A certain kind of poem teaches you how to read it. Poems communicate before they are understood, so don't be anxious if you feel as if you don't understand everything right away. Don't go symbol hunting, as we were so often taught to do in high school literature classes. Let the poem work in you as a human experience. Listen to the words and pay attention to the feelings they evoke.
Here is a poem that I have returned to again and again because I have found it instructive and emblematic. It combines deep feeling with a powerful organizing structure.
"One Art" is a villanelle, a French form whose structure is rooted in Italian folk song; it came into American poetry late in the 19th century. Bishop's poem sounds natural and is deceptively informal, given its formal structure: 19 lines divided into 6 stanzas, turning on two rhymes and built around two refrains. The first and third lines rhyme throughout, as do the middle lines of each stanza. Bishop modifies the traditional form, since the first refrain--"The art of losing isn't hard to master"--repeats exactly throughout the poem, whereas the second refrain modulates around the word disaster. As it turns and returns, Bishop's verse becomes a model of stability and change, repetition and variation, circularity and progressive movement forward.
Do you have to know it's a villanelle to appreciate "One Art" as poetry? No. But knowing what kind of poetic animal you're dealing with can give you a clue about how to read it.

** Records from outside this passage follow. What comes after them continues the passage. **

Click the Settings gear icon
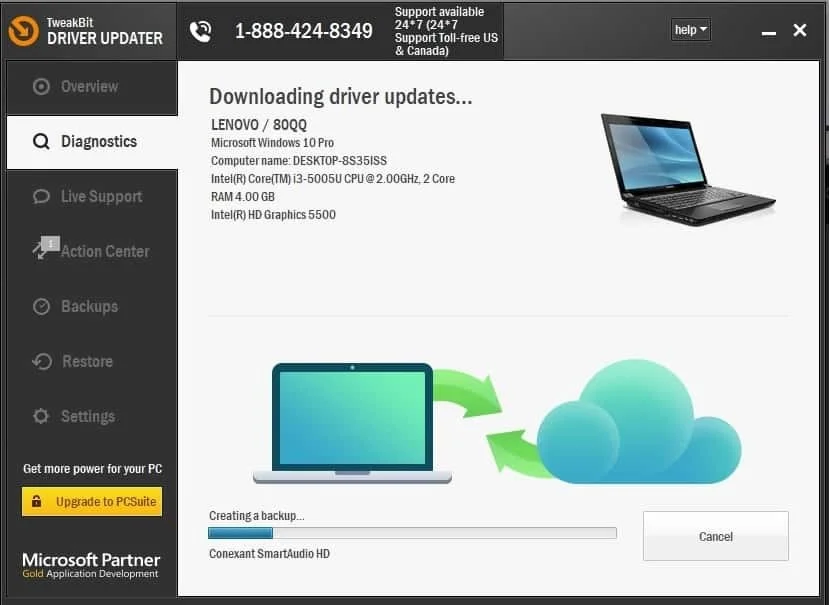The height and width of the screenshot is (605, 829). [x=41, y=417]
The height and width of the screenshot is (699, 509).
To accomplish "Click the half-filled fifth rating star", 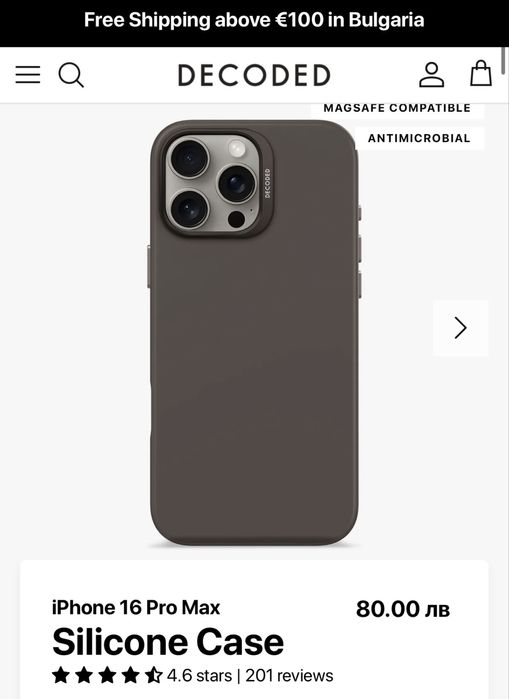I will (154, 675).
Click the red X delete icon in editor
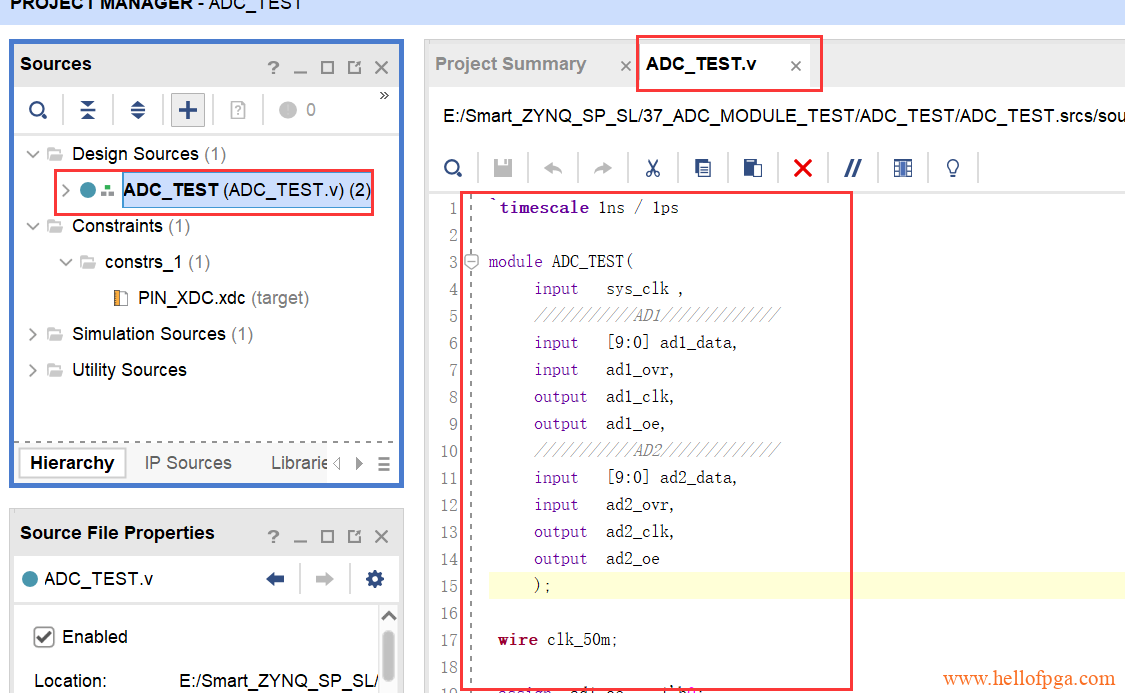Screen dimensions: 1125x693 click(x=802, y=168)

"One Art" is a poem about loss; Bishop starts small and continually enlarges the losses she experiences, beginning with inconsequential things, the door keys, the wasted hour, and moving up from there. But even as the speaker acknowledges that the losses are cutting deeper and deeper, she insists that they aren't disastrous. Loss itself is the emotional truth in this poem, which intellect, through its various gyrations, struggles in vain to escape and deny.